The same researchers have been looking at nature to find potential reversible glue, but the predominant model for reversible adhesives in the natural world, the gecko, just wasn’t up to the task.
“A gecko is 50g, and a human is at least 50kg,” said Shu Yang, who led the study. “If you want to hold a human on a wall, it’s not possible using the same adhesive. You could use a vacuum, but you have to carry a cumbersome vacuum pump.”
The ultimate test
This latest breakthrough came one day when the team was working on another project involving a hydrogel made from a polymer called polyhydroxyethylmethacrylate (PHEMA) and noticed something unusual.
When wet, PHEMA is rubbery, but rigid when dry. This makes it useful for contact lenses but, as the researchers discovered, also adhesives.

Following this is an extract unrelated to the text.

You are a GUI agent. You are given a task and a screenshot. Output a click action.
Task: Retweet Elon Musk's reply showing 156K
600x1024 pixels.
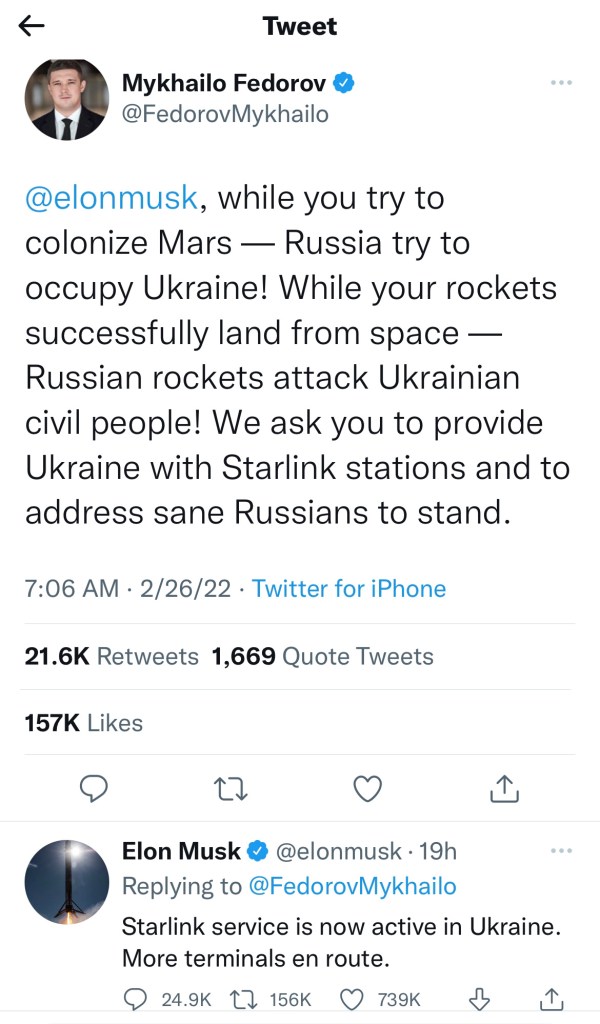point(274,998)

“It’s like those childhood toys that you throw on the wall and they stick,” Yang said. “That’s because they’re very soft. Imagine a plastic sheet on a wall – it comes off easily. But squishy things will conform to the cavities.”
This alone doesn’t make it a good adhesive, but what does is the fact that though it becomes rigid when dry, it doesn’t shrink. Instead, the material hardens into the cavities, fastening itself securely to the surface.
Putting the PHEMA hydrogel to the test, they found it was 89 times stronger than gecko adhesion, but easy to break when wet. Incredibly, one of the researchers volunteered to suspend himself from a harness held up only by a postage stamp-sized patch of their adhesive. This alone was able to hold his entire body, making it the strongest known reversible adhesive discovered to date. However, they stressed that any future applications of the glue would have to be water-free.
The researchers hope to eventually find or engineer adhesives that could respond to cues such as pH, specific chemicals, light, heat or electricity, broadening the potential applications of reversible adhesion.